Adapting InTeGrate Modules to the High School and College Classroom
Overview
InTeGrate classroom modules align with high-impact practices that enhance earth literacy among middle school, high school, and college students. In this workshop, designed for instructors who want to adopt some of these new materials into their courses, participants will learn about InTeGrate activities via lesson presentations, small-group work time, and active discussions. Middle and high school teachers will benefit from presentations about how these teaching materials are linked to the NGSS. We will also address some of the challenges of instruction in two year colleges, such as adapting and using the materials in a diverse classroom, making use of the student learning outcomes and assessments, overcoming articulation issues, and developing administrative buy-in.
Target Audience
This workshop is specifically designed for earth science teachers of middle school, high school, and introductory-level college classes who want to incorporate InTeGrate modules into their own courses. Workshop attendees will get hands-on experience using a number of activities from the InTeGrate module collection.
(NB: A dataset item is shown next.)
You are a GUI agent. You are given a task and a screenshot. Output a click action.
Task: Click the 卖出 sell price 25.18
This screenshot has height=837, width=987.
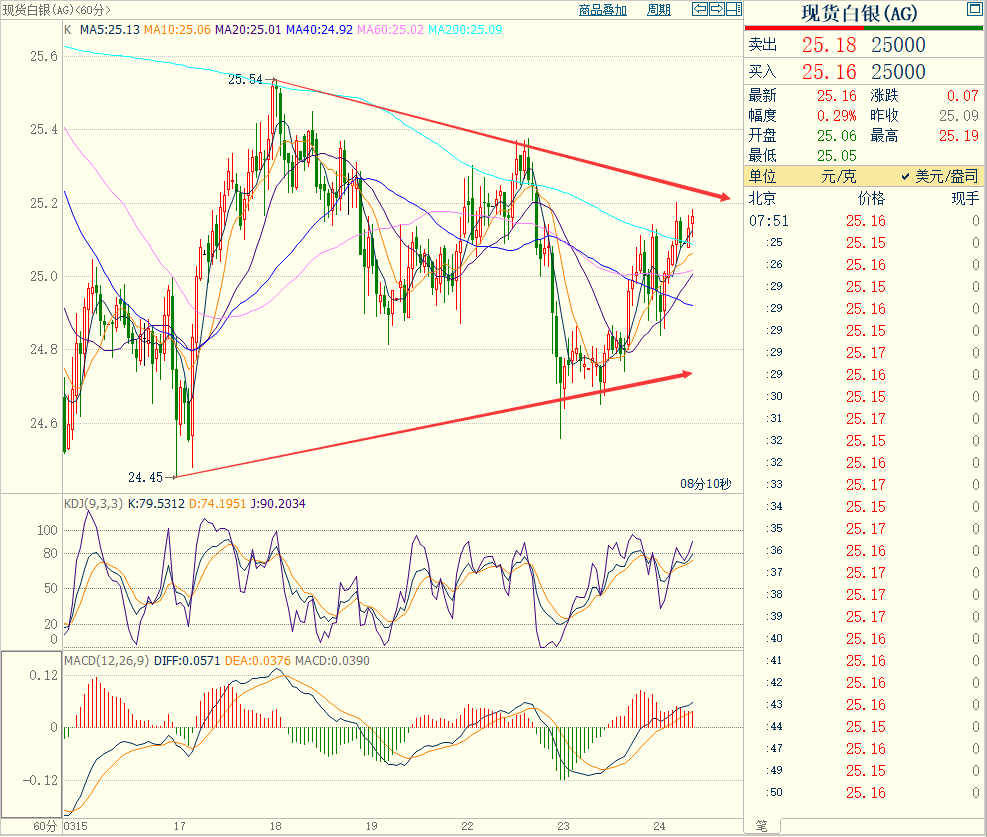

Attendees will return to their classrooms with a new arsenal of relevant, active-learning-based strategies and techniques that have been shown to be effective in introductory-level earth science courses.
Goals
The goals of this workshop are to:
- facilitate the incorporation of InTeGrate modules into introductory earth science courses taught by middle and high school teachers and two-year college faculty and instructors
- explicitly link the activities to the Next Generation Science Standards (NGSS)
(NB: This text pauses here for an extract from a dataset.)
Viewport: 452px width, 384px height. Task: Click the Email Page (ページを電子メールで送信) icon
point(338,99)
- identify and discuss the challenges associated with incorporating new classroom materials in two-year college classrooms
Format
One month prior to the workshop we will ask participants to rank their interest in potential topics, and we will draw on these responses to select the lesson materials. Each day we will demonstrate two or three lessons as they would be taught in a classroom; workshop participants will play the role of the students. We will discuss how these activities can be adapted to various types of classroom settings and provide opportunities for reflections. The list of potential topics includes: climate changes, mineral resources, natural hazards (in context with risk and vulnerability), water resources, plate boundary hazards, soil resources, hurricanes, and environmental justice related to freshwater resources.